START EXERCISE INPUTS

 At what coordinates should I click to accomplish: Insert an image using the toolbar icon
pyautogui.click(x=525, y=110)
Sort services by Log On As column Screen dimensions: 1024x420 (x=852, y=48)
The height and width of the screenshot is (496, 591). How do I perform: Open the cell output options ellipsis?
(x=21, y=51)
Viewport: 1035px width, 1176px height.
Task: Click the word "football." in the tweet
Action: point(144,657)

END EXERCISE INPUTS
START EXERCISE INPUTS

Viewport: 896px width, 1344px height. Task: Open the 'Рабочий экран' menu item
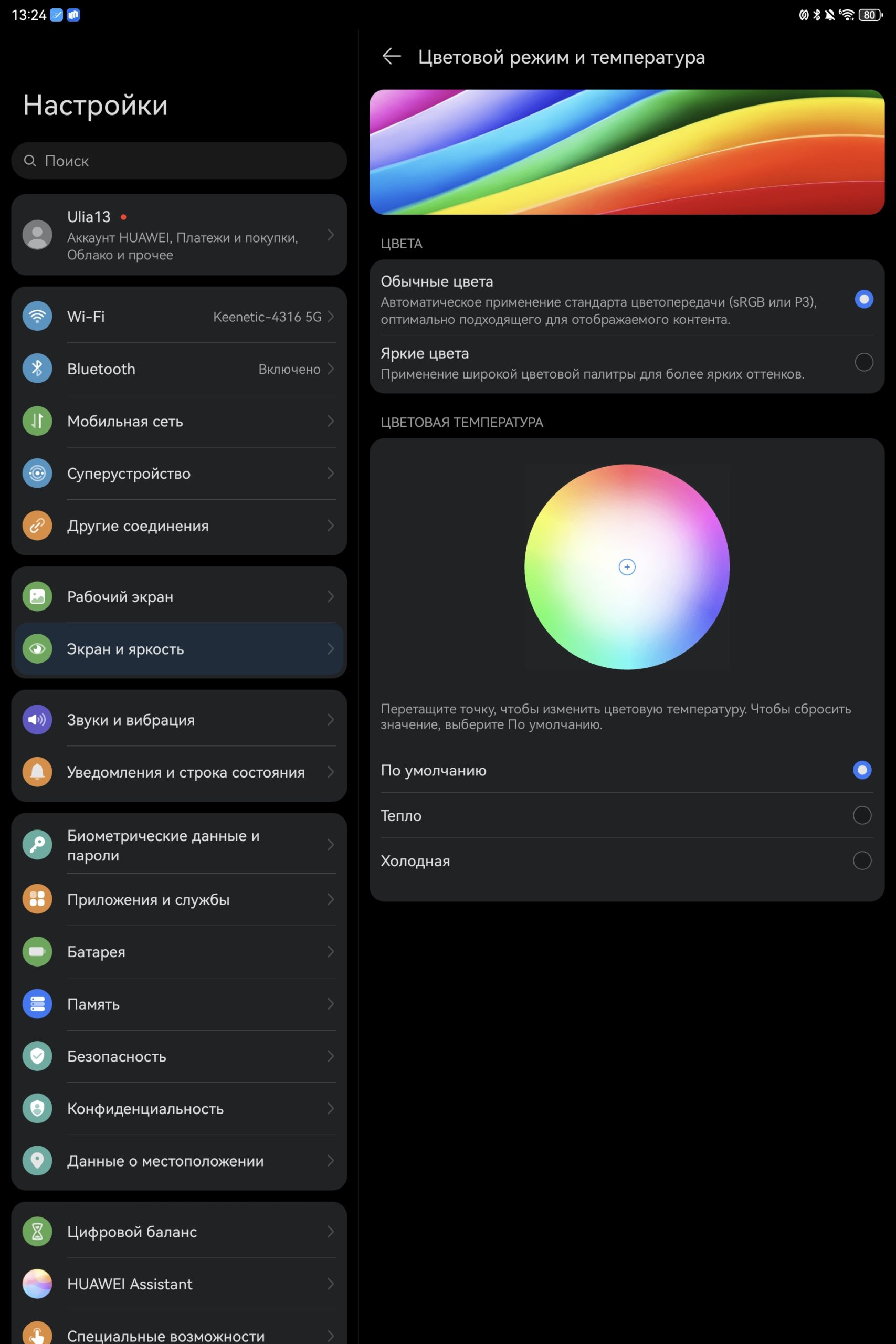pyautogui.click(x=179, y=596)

END EXERCISE INPUTS

All lines above between those holding "At what coordinates" and "Sort services by", inclusive, must be set down unchanged, and no other line may be included.

 At what coordinates should I click to accomplish: Insert an image using the toolbar icon
pyautogui.click(x=525, y=110)
Sort services by Log On As column Screen dimensions: 1024x420 (x=852, y=48)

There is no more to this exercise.